Jenn Garland is a visual artist with ten years’ experience in applied psychological research of environmental policy and sustainability. She is interested in interdisciplinary practice and the role of cultural values in influencing the ways people interact with and perceive the world around them.

Jenn has degrees from Curtin University of Technology in Psychology (BSc- Hons, First class) and Fine Art (BA), and is close to completing a PhD at the University Of Western Australia. Her art practice incorporates sculpture, installation, painting and printmaking to explore how the ‘myth of progress’ and methods of science and industry have shaped landscapes and the course of history.

She has been a co-director and gallery manager of the Paper Mountain artist run initiative, and curated a number of exhibitions including Dark Skies Ahead (2018) for Unhallowed Arts events organised by SymbioticA.

Jenn has worked as the Front of House Manager at Perth Institute of Contemporary Art (PICA) since 2017, taking a year leave in 2019 during which time she exhibited work in the Fremantle Biennale and completed an artist residency at Fremantle Arts Centre.

She reinterprets the language and methods of science in her art, which adopts a research approach to creating and questioning meaning. Fieldwork, physical experiments, and archival records are used in a quasi-scientific manner. This not only reflects her background, but is also intended as a means of challenging the role of science in supporting dominant economic and social systems.

Often site-specific, her work explores landscapes which bear the scars of human activity. Here spaces that are temporary, obsolete, abandoned, derelict, liminal and infrastructural are exposed as sites of conflict over values and power. These contested landscapes can be read as a warning of impending global crisis, of progress which benefits only the few, and of blind-faith in technological solutions.

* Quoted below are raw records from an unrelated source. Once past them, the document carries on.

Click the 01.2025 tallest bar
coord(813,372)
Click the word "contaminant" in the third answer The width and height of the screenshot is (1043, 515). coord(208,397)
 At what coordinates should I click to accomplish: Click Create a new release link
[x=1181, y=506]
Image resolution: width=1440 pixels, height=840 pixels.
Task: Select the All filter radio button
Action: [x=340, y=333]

In response to these places and ideas, Jenn uses materials in symbolic and experimental ways. For instance, collecting and assembling found materials into mixed-media works and bricolage, or using destructive and transformative processes such as oxidisation, bleaching, dyeing, melting and distortion.  These physical experiments result in textures and forms similar to those found in the places she explores, but also represent a form of alchemy: mystical, philosophical and protoscientific.